ABSTRACT: The development of high quality age models for paleoclimate records is critical for constraining leads, lags, and rates of change within the climate system, which helps to elucidate the mechanisms of past climate changes. For example, improvements to age models for paleoclimate records from marine sediment cores were central to proving Milankovitch theory.

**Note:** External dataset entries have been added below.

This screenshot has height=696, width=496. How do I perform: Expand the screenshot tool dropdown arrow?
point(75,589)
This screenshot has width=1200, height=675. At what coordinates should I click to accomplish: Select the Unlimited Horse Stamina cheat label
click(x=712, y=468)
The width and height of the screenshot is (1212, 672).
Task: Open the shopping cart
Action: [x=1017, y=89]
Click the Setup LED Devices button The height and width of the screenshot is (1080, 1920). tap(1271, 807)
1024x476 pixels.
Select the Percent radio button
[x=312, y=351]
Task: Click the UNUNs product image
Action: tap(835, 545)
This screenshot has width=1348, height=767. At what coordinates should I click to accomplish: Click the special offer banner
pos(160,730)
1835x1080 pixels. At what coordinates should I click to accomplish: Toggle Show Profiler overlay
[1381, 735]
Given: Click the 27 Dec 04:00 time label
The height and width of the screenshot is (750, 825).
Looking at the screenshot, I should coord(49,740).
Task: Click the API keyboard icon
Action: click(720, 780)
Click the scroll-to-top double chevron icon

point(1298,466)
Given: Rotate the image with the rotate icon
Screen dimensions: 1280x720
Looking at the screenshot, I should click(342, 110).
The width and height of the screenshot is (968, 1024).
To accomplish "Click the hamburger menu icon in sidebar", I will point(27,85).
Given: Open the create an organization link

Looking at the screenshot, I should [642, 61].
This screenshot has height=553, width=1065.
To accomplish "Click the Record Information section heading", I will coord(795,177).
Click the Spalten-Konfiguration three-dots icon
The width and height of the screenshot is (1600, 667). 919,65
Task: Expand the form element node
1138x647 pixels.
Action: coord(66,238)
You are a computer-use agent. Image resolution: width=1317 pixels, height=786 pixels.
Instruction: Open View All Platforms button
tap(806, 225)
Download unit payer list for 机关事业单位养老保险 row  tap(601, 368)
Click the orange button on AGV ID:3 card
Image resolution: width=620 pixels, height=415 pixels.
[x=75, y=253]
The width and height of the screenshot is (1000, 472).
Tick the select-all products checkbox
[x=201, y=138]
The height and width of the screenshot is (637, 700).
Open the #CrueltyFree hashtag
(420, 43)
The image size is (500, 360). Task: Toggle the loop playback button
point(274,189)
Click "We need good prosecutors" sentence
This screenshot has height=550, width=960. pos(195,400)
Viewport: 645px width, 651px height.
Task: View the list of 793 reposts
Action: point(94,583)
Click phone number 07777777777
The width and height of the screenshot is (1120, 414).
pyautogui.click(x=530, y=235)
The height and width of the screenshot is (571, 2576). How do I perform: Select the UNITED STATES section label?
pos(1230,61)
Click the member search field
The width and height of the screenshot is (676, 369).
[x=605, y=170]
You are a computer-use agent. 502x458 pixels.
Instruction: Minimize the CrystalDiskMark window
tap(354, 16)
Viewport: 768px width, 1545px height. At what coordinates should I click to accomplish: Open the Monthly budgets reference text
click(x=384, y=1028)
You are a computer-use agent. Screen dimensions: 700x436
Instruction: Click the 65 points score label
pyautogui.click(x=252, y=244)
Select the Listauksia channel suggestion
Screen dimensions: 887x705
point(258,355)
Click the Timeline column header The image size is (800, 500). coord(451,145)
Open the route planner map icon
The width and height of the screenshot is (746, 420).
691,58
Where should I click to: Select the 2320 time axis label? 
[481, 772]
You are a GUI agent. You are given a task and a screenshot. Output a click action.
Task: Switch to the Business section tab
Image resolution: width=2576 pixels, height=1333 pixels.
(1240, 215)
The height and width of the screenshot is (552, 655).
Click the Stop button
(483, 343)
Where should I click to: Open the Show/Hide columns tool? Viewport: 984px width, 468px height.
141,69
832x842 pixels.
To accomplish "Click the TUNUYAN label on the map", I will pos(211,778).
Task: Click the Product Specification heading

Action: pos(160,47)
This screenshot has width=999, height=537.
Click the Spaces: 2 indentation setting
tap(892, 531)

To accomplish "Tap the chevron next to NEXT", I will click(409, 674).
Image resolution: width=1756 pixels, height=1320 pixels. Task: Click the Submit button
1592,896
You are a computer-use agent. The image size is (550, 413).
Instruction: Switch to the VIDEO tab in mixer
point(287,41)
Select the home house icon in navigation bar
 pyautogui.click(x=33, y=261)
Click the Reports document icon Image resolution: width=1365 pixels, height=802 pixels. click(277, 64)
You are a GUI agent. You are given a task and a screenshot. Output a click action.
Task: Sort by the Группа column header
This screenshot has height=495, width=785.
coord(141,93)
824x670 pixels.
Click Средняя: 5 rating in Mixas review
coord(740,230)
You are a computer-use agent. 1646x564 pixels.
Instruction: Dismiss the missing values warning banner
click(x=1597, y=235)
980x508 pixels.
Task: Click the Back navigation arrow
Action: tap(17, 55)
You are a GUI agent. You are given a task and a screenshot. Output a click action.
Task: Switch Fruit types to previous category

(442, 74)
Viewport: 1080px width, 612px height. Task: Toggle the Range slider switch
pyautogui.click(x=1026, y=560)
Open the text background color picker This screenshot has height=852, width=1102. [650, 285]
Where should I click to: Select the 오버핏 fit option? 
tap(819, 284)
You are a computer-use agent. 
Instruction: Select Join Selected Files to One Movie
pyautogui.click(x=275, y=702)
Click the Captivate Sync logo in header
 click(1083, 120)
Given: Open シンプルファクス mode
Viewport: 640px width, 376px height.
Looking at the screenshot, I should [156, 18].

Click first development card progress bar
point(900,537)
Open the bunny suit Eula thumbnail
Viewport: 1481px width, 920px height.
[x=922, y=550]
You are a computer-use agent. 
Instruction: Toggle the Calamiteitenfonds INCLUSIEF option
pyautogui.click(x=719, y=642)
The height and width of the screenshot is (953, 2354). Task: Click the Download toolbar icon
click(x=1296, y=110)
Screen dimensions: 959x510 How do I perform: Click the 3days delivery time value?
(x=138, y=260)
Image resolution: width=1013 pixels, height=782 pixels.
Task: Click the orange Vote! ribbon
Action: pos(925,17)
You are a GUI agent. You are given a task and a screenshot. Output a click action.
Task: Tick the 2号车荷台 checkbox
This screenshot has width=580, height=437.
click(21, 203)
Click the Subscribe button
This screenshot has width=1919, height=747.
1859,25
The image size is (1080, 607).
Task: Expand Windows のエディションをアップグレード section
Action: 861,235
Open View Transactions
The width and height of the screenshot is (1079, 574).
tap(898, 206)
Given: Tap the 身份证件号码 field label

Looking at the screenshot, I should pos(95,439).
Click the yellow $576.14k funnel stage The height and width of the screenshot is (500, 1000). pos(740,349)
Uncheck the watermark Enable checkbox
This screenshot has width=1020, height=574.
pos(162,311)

In this dissertation, I compiled a quality-controlled database of almost 300 previously published benthic foraminiferal oxygen isotope (d18O) records from globally distributed sites. The only way to directly date marine sediments is by radiocarbon dating, but this technique can only be used back to about 40,000 years ago and is subject to uncertainties about past surface reservoir age changes. Chapter 2 presents an averaged high-latitude North Atlantic reservoir age reconstruction based on aligning 33 deep North Atlantic benthic d18O records and comparing high- and low-latitude planktonic foraminiferal radiocarbon dates. This reconstruction shows increased reservoir ages during the beginning of the last deglaciation and the Younger Dryas, which suggests that previous chronologies based on the assumption of constant reservoir age need to be revised by up to about 1,000 years. North Atlantic reservoir ages are also a proxy for Atlantic meridional overturning circulation strength, so deglacial reservoir age excursions provide insight into the timing and role of ocean circulation changes during the deglaciation.

Regional benthic d18O stacks and chronologies fill an important niche between global stacks and studies comparing a few well-dated records. Chapters 3 presents seven different regional benthic d18O stacks with independent planktonic 14C-based age models for 0-40,000 years ago. The stacks show regional differences in the timing of benthic d18O change of up to 4,000 years during the last deglaciation. In Chapters 4 and 5, the Atlantic, Pacific, and Indian benthicd18O stacks are extended beyond the limits of radiocarbon to 145,000 years ago and combined into a single volume-weighted global stack. The regional stacks aligned to proxy data with well-constrained absolute age estimates provide improved chronostratigraphic constraints for the last glacial cycle. The volume-weighted global stack demonstrates errors of up to 4,000 years in the currently accepted global benthic d18O stack.